En un avance notable en el campo de la física cuántica, un equipo internacional liderado por ETH Zúrich y TU Wien ha logrado enfriar un modo de movimiento cuántico al estado fundamental con una pureza del 92 % sin recurrir a temperaturas cercanas al cero absoluto. Este logro desafía décadas de creencias sobre los límites prácticos de la mecánica cuántica aplicada a sistemas relativamente grandes y abre nuevas posibilidades para la investigación en física cuántica a temperatura ambiente.
El enfoque del equipo se centra en la libración, una oscilación angular de una nanopartícula de sílice atrapada en el vacío. Aunque el resto de la nanopartícula se mantiene a cientos de grados, el movimiento angular específico se enfría, alcanzando una ocupación mínima de 0,04 cuantos, un resultado que propulsa a los sistemas levitados a temperatura ambiente por delante de los dispositivos optomecánicos y electromecánicos que dependen de la criogenia.
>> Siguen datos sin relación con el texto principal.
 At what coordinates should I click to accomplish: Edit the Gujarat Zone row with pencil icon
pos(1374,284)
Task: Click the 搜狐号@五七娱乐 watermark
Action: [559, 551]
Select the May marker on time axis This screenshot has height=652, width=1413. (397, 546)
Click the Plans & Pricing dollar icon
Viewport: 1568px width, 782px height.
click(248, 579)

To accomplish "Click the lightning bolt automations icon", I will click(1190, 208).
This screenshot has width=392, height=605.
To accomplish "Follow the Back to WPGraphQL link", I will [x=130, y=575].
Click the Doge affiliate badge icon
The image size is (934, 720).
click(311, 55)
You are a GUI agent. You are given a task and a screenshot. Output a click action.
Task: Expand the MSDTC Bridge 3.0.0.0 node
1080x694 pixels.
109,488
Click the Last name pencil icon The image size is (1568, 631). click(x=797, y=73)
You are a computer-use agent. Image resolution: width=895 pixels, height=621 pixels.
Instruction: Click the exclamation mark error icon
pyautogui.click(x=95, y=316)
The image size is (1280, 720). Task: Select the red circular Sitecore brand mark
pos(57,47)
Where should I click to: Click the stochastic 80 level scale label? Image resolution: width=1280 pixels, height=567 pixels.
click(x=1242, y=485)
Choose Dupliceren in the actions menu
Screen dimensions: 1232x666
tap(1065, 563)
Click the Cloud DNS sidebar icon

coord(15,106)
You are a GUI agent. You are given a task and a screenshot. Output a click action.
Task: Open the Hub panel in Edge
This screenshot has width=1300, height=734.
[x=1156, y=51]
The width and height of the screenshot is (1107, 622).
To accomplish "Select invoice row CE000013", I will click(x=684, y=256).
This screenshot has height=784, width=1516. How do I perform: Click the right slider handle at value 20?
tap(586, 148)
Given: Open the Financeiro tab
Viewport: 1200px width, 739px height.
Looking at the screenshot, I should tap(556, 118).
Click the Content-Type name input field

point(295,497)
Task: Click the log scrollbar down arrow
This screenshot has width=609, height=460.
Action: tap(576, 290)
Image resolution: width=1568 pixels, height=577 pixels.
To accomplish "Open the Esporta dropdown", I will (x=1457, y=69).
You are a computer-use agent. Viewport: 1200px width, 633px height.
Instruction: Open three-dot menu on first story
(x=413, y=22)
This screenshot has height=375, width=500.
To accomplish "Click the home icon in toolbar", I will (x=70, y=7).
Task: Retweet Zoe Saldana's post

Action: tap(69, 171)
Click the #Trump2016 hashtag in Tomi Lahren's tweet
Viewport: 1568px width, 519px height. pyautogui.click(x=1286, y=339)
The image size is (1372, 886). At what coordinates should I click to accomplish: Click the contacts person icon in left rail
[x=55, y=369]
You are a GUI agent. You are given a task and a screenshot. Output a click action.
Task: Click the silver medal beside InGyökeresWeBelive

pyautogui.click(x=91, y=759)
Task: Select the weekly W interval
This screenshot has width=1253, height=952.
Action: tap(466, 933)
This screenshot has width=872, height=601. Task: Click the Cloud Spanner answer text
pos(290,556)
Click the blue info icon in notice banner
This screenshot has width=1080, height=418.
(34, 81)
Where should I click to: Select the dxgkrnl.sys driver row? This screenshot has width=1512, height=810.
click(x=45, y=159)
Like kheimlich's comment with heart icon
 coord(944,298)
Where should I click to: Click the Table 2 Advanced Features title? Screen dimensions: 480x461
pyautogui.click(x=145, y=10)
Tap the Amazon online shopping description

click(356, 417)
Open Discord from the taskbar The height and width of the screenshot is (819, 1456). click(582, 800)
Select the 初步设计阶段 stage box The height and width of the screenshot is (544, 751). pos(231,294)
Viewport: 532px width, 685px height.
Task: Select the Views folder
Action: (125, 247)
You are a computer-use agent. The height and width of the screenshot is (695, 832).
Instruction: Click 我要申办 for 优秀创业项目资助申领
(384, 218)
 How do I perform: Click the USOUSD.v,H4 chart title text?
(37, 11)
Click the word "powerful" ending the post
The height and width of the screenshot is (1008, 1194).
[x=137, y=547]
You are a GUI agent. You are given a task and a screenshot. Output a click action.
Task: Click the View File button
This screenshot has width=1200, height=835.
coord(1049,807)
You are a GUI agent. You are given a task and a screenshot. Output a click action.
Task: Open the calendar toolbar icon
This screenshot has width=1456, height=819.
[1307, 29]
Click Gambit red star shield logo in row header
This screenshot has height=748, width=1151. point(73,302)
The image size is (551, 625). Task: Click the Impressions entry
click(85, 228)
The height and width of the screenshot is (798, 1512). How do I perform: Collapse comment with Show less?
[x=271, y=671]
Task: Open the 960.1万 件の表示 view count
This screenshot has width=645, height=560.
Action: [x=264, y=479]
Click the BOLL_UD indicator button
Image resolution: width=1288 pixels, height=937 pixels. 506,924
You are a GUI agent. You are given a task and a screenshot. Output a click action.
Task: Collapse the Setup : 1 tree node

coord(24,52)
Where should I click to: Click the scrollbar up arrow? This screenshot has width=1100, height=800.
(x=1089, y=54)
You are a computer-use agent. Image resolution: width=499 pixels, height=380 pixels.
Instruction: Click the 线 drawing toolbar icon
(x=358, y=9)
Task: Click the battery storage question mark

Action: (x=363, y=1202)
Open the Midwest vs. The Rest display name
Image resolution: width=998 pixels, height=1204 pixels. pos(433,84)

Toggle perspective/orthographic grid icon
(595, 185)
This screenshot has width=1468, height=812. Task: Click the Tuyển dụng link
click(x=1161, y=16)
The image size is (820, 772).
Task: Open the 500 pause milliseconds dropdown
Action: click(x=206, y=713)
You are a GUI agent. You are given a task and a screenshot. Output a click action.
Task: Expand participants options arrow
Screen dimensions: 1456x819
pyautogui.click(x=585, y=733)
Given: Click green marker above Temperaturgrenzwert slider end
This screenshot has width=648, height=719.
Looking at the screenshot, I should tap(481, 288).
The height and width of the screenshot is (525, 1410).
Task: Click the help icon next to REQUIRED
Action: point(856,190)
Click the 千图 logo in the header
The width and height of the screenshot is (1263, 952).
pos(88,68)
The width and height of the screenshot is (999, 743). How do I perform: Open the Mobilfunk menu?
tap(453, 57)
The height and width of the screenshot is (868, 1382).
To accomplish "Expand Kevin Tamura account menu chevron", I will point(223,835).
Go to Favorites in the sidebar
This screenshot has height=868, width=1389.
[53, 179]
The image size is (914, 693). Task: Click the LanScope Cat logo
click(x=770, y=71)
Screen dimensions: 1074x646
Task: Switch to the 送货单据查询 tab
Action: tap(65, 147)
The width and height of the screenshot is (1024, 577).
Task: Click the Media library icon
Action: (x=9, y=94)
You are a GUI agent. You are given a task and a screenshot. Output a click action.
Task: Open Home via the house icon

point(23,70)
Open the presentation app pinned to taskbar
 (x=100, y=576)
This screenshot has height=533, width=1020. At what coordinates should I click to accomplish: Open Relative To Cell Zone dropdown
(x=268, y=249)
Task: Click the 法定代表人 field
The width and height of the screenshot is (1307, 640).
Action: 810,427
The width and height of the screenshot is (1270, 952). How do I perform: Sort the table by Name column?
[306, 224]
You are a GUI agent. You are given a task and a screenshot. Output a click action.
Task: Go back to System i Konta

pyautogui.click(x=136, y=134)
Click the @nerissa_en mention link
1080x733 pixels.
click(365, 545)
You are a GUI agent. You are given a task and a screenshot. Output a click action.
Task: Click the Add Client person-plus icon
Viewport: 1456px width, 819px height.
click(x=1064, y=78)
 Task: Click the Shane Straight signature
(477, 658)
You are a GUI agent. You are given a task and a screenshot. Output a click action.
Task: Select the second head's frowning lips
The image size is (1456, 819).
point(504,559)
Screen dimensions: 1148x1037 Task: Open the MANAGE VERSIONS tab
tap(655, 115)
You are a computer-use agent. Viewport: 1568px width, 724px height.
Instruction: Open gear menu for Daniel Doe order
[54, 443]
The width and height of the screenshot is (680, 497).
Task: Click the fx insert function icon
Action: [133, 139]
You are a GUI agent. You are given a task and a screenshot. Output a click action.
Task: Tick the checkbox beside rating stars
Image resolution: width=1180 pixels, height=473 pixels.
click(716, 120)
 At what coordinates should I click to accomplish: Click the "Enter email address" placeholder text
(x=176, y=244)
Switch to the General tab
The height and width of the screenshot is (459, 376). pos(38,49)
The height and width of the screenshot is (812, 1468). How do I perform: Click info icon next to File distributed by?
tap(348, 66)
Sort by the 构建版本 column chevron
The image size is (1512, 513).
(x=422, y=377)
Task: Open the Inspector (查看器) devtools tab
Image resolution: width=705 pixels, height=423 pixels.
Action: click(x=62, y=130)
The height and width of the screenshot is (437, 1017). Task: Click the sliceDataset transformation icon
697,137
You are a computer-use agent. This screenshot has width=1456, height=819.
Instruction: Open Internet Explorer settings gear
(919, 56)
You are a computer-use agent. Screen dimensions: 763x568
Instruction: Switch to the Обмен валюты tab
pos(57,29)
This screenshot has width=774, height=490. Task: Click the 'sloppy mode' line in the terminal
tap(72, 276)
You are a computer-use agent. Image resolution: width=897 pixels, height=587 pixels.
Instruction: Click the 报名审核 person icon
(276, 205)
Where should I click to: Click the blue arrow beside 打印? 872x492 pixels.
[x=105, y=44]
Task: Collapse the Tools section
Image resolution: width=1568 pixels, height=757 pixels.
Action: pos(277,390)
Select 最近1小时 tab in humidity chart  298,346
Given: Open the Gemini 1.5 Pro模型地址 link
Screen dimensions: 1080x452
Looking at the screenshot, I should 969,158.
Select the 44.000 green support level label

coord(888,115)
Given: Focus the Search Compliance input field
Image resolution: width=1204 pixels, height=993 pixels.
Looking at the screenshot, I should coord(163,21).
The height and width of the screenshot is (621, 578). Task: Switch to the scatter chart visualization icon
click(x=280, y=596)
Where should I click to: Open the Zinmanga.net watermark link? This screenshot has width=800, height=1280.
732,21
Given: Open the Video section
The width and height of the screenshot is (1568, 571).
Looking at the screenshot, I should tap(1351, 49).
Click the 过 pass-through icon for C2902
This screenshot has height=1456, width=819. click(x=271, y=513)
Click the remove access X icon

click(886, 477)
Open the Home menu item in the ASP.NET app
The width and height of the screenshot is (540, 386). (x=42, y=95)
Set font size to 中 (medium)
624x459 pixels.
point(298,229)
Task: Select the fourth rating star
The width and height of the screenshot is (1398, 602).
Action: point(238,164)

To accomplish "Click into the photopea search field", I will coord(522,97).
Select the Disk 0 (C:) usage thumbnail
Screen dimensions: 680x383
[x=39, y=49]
En este experimento, se utiliza una nanopartícula anisotrópica compuesta por varias nanosesferas de sílice de 120 nm, atrapada en una pinza óptica dentro de una cámara de vacío ultraalto. La combinación de un diseño preciso y la elección correcta del láser permite enfriar el modo óptimo para maximizar la tasa de acoplamiento y minimizar el ruido térmico. Esto significa que, mientras la parte interna de la nanopartícula está a temperatura elevada, su movimiento angular se enfría hasta quedar dominado por el nivel cuántico más bajo, un desarrollo sin precedentes.
Históricamente, lograr alta pureza cuántica requería enfriar todo el sistema a temperaturas criogénicas. Sin embargo, los investigadores han eludido esta limitación utilizando una configuración de dispersión coherente en una cavidad Fabry–Pérot, canalizando la energía adecuada hacia el campo óptico. Así, los resultados obtenidos superan las expectativas previamente establecidas en entornos criogénicos.
Uno de los principales desafíos en este tipo de experimentos es el ruido de fase de los láseres, que puede introducir fluctuaciones indeseadas. Para contrarrestar esto, el equipo implementó un “noise eater” que detecta y corrige en tiempo real las fluctuaciones de fase del láser. Gracias a este sistema, el método alcanzó una ocupación del modo α de solo 0,04, acercándose al límite impuesto por el retroceso cuántico.
Una revelación importante del estudio es que no es necesario enfriar todos los grados de libertad de una partícula para observar un estado cuántico de alta pureza. Al concentrarse en la libración, los investigadores aislaron exitosamente este modo de la dinámica interna caldeada por la temperatura elevada. Según el artículo, esto implica que el límite final del enfriamiento no lo impone el entorno, sino los mecanismos de retroalimentación cuánticos que emergen del acoplamiento óptico.
Esta capacidad para enfriar selectivamente podría ser aplicable a otros sistemas mecánicos o híbridos, estableciendo una base para futuras conexiones entre nanopartículas levitadas y sistemas más complejos, como cúbits superconductores o iones atrapados.
Con la posibilidad de generar estados no clásicos a partir de un modo mecánico a temperatura ambiente y una pureza del 92 %, este estudio sienta las bases para la exploración de fenómenos inusuales en la física cuántica. Desde dinámicas inestables hasta giros rotacionales intrigantes, las implicaciones de este trabajo son vastas y podrían redefinir la senda de la optomecánica cuántica experimental.
La información presentada corresponde a la publicación original de fecha 2025-08-12.